For a band that has always been a critical darling, the chameleon ways of Radiohead might be perceived as risky. But that’s also part of what makes the British band so great. Radiohead hasn’t always just been pushing against the edge of music experimentation, but have been there teetering on the precipice of what it means to be Radiohead, make music, or just exist in this modern world in which we live.

“In Rainbows” was released in 2007 after a four-year break for the band. The album was put out in a pay-what-you-can format without a label, a bold move that cemented their reputation as forward-thinkers not just in music but in marketing and distribution. Rumor has it that the band was quick to get a million downloads, demonstrating the power of internet music distribution in a pre-streaming age and showing the major labels that a band like Radiohead didn’t even need them.

“House of Cards” is remarkably upfront for a Radiohead song. Its first line is more reminiscent of an R&B ballad than a krautrock-influenced rock song: “I don’t want to be your friend / I just wanna be your lover / No matter how it ends / No matter how it starts.” What sells it is Thom Yorke’s delivery, which feels like more of what makes it a Radiohead song than the actual subject matter. This is the same-old love and angst fodder every song has been feeding us from the beginning of time, after all. With Yorke, it’s more than that. It’s pure, unfiltered desire, without a trace of irony. It’s also the way that Greenwood’s guitar plays off the melody through the lines “Fall off the table / Get swept under / Denial, denial” or the way that each part of the arrangement seems to interlock like a meticulously crafted puzzle.

This makes it strangely appropriate that one of the tracks on “In Rainbows” is called “Jigsaw Falling Into Place.” It’s not surprising that such a meticulously practiced and well-thought-out band such as Radiohead would demonstrate metaphorical consistencies in their sound and lyrical content. After all, these are the same guys who gave us those morphine-drip ballads “No Surprises” and “High and Dry” all those years ago, exercises in the outsider melancholia and social awareness of a band just starting to tap into their potential.

Radiohead, even when they’re playing the same old songwriting game we all are, still manage to separate their songs from the rest of the crowd. Radiohead’s compositions have an extra edge, an additional layer of mystery and esoteric knowledge that seems to hide somewhere deep below their mixes. Maybe it’s the way that Yorke’s high vibrato ripples into the echoing jangle of the guitars. Or perhaps its the inspired drumming of Philip Selway, who seems to effortlessly blend bossa nova, jazz, and Latin elements into so many Radiohead tracks. Whatever the secret is, the proof is in the pudding.

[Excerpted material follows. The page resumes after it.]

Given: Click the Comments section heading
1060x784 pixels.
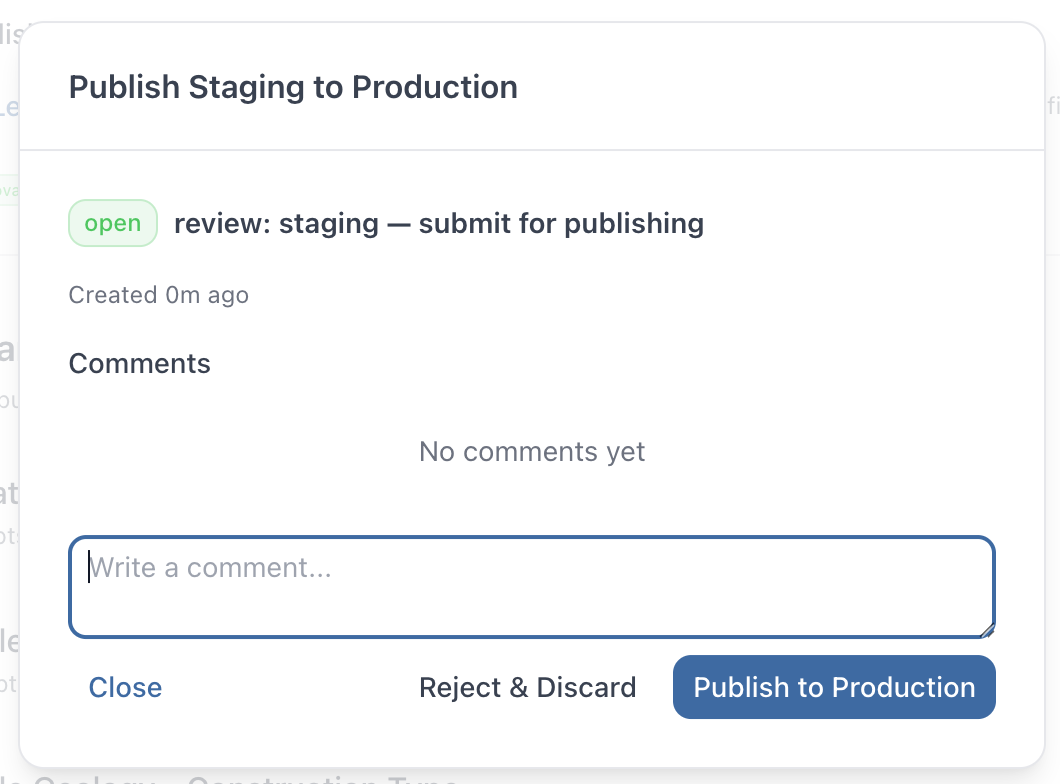Looking at the screenshot, I should [x=139, y=363].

“Reckoner” begins with a samba-tinged beat that jangles the senses. Eventually the rhythmic parts retreat into the song, which features some of Yorke’s most spectral and beautiful singing ever. As he croons on separation and togetherness, you can’t help but feel the soaring lucidity of it all. “Nude” is one of the most beautiful songs that Radiohead has ever recorded. Yorke’s spectral melody on the line “Don’t get any big ideas / They’re not gonna happen.” The vocal ascension at the end of the track is exalting and translucent, and makes you want to close your eyes and let go of it all. 

“When I’m at the pearly gates / This will be on my videotape, my videotape / Mephistopheles is just beneath / And he’s reaching up to grab me.” This song – “Videotape” – has become a classic in the Radiohead canon. Yorke’s piano veers slightly off the expected quarter note beat of the song, allowing the drums and piano line to form a slightly jagged and ultimately jarring exchange, leading into Yorke’s words “Today has been the most perfect day I’ve ever seen.” The song builds, forms itself again, then recedes into the still waters of the night.

If you haven’t listened to “In Rainbows” in a while, then it’s probably time for another listen. This one was a turning point for one of the greatest bands of the modern era, and a testament to where musicianship can take a band.